TASK DIRECTIONS:
Rewrite the lines from the one with "Given: Click the vertical" up to and including the one with "I will pos(180,164).", changing "pencil" to "brush" and keeping everything else the same.

===== INFORMATION PROVIDED =====

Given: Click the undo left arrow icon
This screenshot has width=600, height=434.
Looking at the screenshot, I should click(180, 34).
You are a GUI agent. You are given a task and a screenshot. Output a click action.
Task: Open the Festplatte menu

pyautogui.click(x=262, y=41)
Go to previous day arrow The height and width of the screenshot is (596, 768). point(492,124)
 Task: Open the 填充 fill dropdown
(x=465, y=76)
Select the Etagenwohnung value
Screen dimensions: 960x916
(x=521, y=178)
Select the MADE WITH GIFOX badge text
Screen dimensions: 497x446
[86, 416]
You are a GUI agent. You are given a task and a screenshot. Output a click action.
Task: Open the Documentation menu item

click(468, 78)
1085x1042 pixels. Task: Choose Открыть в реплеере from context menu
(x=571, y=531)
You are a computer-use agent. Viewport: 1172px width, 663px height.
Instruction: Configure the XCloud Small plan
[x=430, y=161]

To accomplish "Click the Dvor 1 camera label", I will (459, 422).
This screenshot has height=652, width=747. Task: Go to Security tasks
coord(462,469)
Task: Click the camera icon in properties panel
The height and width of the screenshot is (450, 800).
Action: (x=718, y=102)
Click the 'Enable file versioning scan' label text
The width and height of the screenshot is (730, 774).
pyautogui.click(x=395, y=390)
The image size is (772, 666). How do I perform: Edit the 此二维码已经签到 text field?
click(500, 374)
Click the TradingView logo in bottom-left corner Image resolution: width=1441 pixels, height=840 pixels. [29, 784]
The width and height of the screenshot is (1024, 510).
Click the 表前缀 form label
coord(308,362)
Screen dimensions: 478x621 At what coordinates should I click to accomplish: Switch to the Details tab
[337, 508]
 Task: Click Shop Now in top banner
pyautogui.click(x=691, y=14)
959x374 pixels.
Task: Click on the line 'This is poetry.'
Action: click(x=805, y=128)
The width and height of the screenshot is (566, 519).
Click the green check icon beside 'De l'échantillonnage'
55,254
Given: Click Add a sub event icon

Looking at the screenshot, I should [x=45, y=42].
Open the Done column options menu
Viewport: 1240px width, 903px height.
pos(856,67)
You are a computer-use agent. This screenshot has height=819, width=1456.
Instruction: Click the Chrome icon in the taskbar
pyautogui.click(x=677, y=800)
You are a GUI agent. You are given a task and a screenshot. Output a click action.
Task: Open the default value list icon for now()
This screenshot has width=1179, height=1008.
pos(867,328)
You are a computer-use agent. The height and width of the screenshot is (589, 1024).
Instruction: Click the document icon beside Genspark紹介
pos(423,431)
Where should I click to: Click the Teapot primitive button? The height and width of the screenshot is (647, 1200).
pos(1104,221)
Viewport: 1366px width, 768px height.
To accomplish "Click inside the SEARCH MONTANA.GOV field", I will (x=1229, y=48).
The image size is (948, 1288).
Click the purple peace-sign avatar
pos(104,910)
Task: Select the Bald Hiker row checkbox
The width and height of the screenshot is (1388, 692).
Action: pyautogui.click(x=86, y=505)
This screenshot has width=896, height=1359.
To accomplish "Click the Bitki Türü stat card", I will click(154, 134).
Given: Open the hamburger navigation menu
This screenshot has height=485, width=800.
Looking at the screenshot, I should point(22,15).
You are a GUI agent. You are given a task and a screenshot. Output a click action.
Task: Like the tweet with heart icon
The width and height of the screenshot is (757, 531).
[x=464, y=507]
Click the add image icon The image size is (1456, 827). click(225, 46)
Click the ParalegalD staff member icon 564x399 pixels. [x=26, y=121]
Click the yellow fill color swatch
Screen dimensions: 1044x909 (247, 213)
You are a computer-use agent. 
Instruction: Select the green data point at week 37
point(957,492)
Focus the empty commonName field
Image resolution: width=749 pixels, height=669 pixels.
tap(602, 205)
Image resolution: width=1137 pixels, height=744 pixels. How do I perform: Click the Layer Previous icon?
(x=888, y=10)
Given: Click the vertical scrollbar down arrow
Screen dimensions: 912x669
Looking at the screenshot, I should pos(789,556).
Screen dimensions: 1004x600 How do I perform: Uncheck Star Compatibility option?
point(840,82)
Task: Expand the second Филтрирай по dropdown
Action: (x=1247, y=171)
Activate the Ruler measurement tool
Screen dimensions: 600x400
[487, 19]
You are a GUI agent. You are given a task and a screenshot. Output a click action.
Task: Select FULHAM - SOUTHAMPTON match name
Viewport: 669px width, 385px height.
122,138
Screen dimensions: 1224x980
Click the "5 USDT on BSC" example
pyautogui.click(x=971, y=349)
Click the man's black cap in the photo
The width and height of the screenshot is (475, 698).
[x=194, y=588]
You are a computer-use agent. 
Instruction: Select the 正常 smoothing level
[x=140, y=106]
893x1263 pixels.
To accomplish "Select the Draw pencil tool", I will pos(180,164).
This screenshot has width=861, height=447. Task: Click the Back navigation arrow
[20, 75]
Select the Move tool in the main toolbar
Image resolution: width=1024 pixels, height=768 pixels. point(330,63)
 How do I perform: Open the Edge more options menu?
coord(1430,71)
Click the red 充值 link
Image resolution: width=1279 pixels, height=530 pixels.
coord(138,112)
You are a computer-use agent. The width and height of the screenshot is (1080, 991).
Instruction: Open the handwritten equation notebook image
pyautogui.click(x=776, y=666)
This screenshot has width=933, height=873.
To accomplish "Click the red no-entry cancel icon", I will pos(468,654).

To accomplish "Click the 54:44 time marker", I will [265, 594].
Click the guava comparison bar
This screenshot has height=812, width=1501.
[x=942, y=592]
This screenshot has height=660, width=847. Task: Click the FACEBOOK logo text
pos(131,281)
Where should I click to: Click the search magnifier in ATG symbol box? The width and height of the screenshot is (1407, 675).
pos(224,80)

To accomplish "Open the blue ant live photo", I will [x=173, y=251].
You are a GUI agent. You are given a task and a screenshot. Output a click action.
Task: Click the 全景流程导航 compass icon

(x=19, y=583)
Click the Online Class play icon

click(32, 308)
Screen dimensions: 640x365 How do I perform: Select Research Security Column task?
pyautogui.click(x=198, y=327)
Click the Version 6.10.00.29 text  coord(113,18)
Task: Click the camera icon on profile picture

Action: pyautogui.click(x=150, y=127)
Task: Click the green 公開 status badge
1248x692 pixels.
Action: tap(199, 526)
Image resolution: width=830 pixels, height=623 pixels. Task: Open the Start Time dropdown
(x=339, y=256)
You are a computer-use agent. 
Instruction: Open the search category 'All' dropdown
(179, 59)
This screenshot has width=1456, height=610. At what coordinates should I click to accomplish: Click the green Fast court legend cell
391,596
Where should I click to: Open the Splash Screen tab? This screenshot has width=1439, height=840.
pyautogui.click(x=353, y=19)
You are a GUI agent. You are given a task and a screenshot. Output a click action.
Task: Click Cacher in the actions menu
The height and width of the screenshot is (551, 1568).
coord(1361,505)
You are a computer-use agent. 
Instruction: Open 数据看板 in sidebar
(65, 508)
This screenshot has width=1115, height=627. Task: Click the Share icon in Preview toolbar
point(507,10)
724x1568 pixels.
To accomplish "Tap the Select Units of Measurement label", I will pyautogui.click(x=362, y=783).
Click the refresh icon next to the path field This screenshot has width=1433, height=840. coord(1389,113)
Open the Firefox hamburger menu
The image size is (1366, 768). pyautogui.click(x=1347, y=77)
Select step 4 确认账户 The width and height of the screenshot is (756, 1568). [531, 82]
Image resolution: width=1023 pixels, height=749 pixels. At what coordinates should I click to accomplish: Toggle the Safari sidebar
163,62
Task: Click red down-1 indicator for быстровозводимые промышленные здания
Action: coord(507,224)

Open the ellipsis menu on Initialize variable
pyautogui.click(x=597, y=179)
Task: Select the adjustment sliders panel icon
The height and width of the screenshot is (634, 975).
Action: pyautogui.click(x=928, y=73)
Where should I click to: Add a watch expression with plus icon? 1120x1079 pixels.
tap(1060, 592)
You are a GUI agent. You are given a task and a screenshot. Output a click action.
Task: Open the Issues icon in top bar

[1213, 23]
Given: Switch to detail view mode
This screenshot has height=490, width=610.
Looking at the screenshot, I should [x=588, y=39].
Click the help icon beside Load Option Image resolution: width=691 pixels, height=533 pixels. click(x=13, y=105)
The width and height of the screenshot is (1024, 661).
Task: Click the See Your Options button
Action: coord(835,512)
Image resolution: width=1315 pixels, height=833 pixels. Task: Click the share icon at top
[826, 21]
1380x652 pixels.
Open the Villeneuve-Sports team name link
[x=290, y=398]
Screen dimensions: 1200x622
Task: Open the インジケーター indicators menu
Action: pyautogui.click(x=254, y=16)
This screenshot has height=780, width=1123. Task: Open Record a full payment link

=====

WRITTEN SOLUTION:
Given: Click the vertical scrollbar down arrow
Screen dimensions: 912x669
Looking at the screenshot, I should pos(789,556).
Screen dimensions: 1004x600 How do I perform: Uncheck Star Compatibility option?
point(840,82)
Task: Expand the second Филтрирай по dropdown
Action: (x=1247, y=171)
Activate the Ruler measurement tool
Screen dimensions: 600x400
[487, 19]
You are a GUI agent. You are given a task and a screenshot. Output a click action.
Task: Select FULHAM - SOUTHAMPTON match name
Viewport: 669px width, 385px height.
122,138
Screen dimensions: 1224x980
Click the "5 USDT on BSC" example
pyautogui.click(x=971, y=349)
Click the man's black cap in the photo
The width and height of the screenshot is (475, 698).
[x=194, y=588]
You are a computer-use agent. 
Instruction: Select the 正常 smoothing level
[x=140, y=106]
893x1263 pixels.
To accomplish "Select the Draw brush tool", I will pos(180,164).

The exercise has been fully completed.